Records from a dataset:

▼

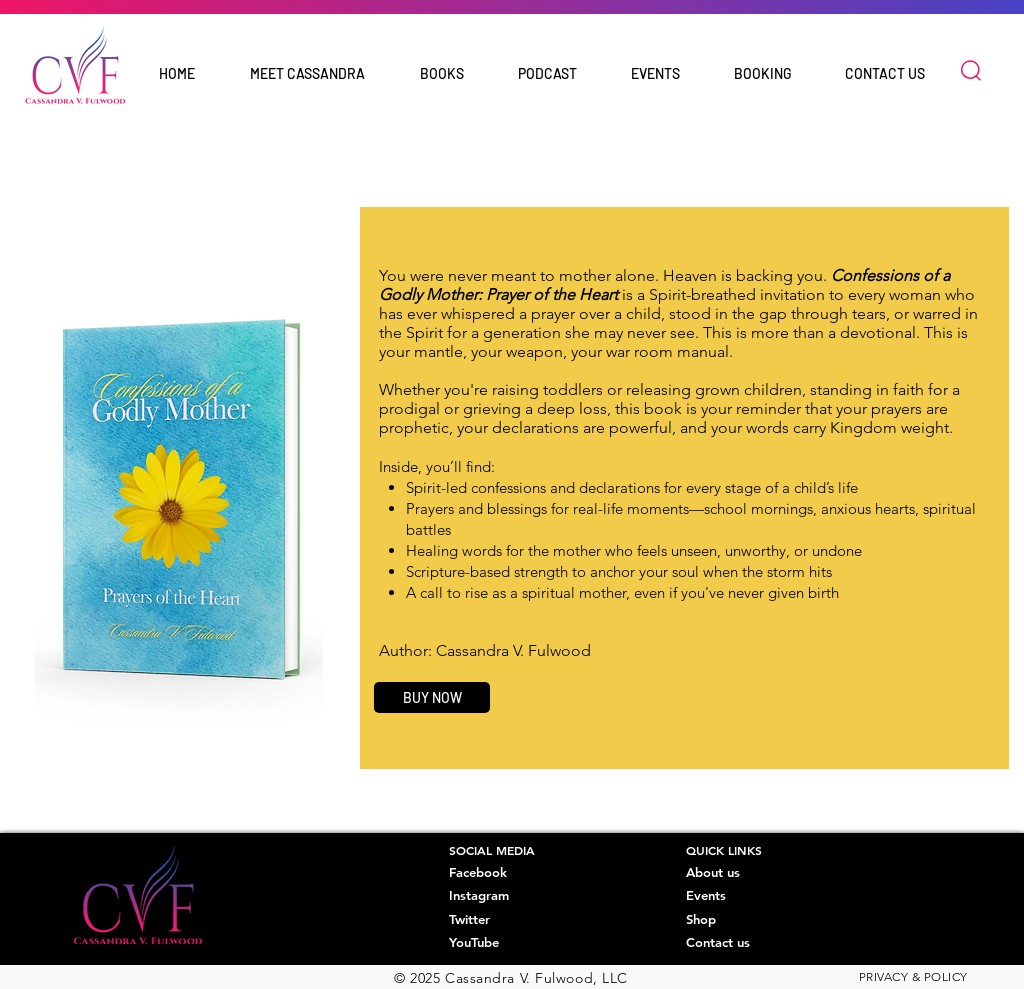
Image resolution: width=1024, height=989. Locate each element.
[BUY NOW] (432, 697)
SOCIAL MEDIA (492, 850)
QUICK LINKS (724, 850)
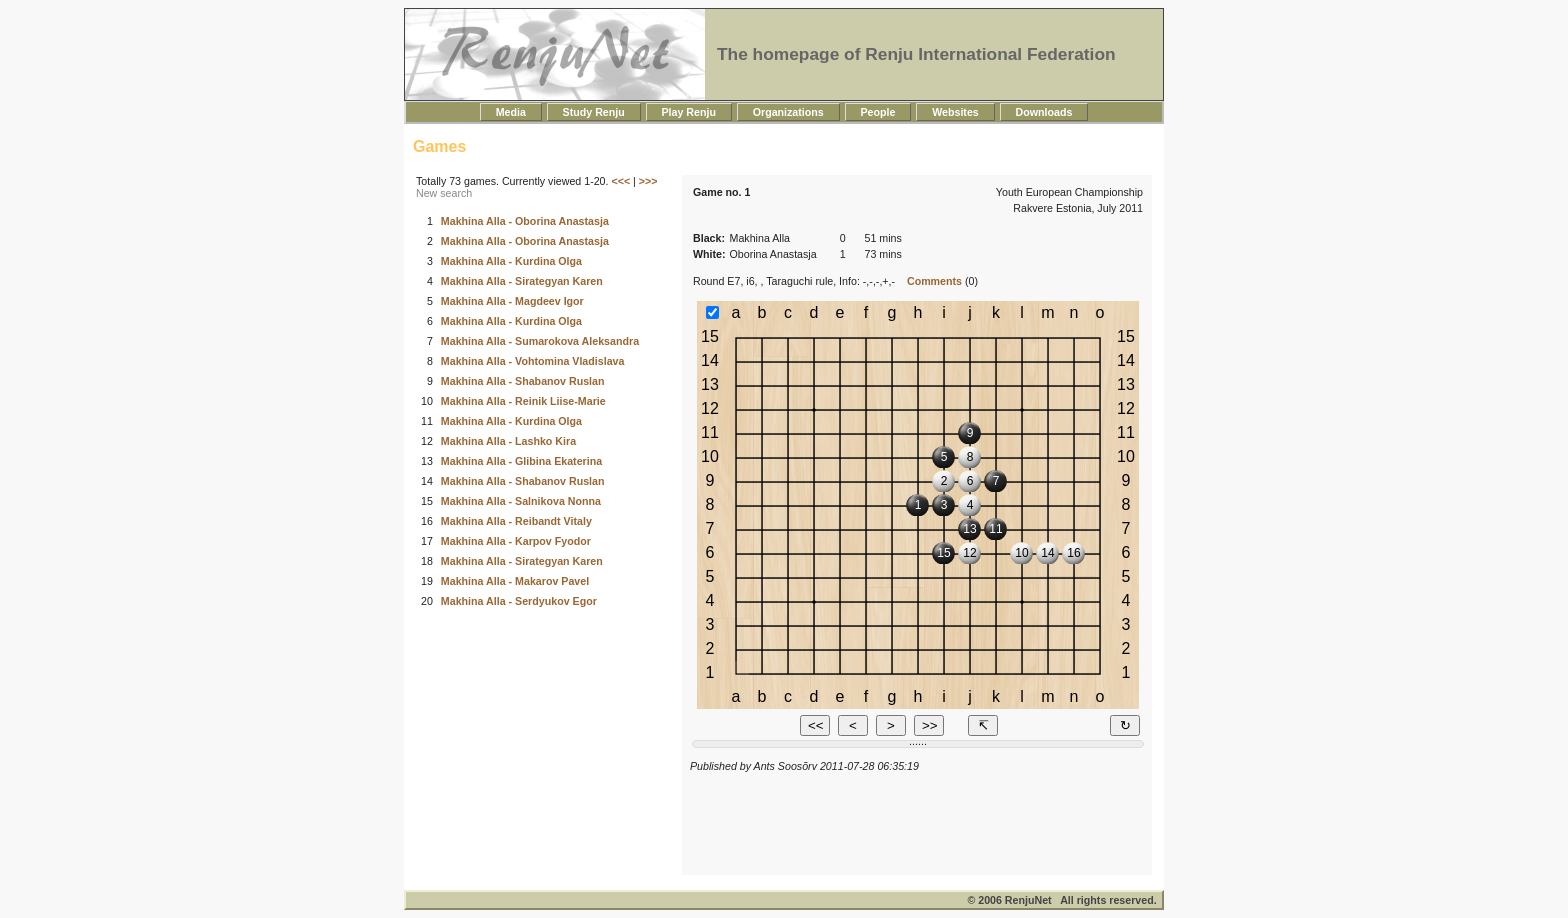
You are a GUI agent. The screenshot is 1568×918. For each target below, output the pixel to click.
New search (444, 193)
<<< (620, 181)
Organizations (788, 112)
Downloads (1044, 112)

▲

> Problem details: Give only the number of lines in the records that contain the string "each". Case counts.

> Final result: 2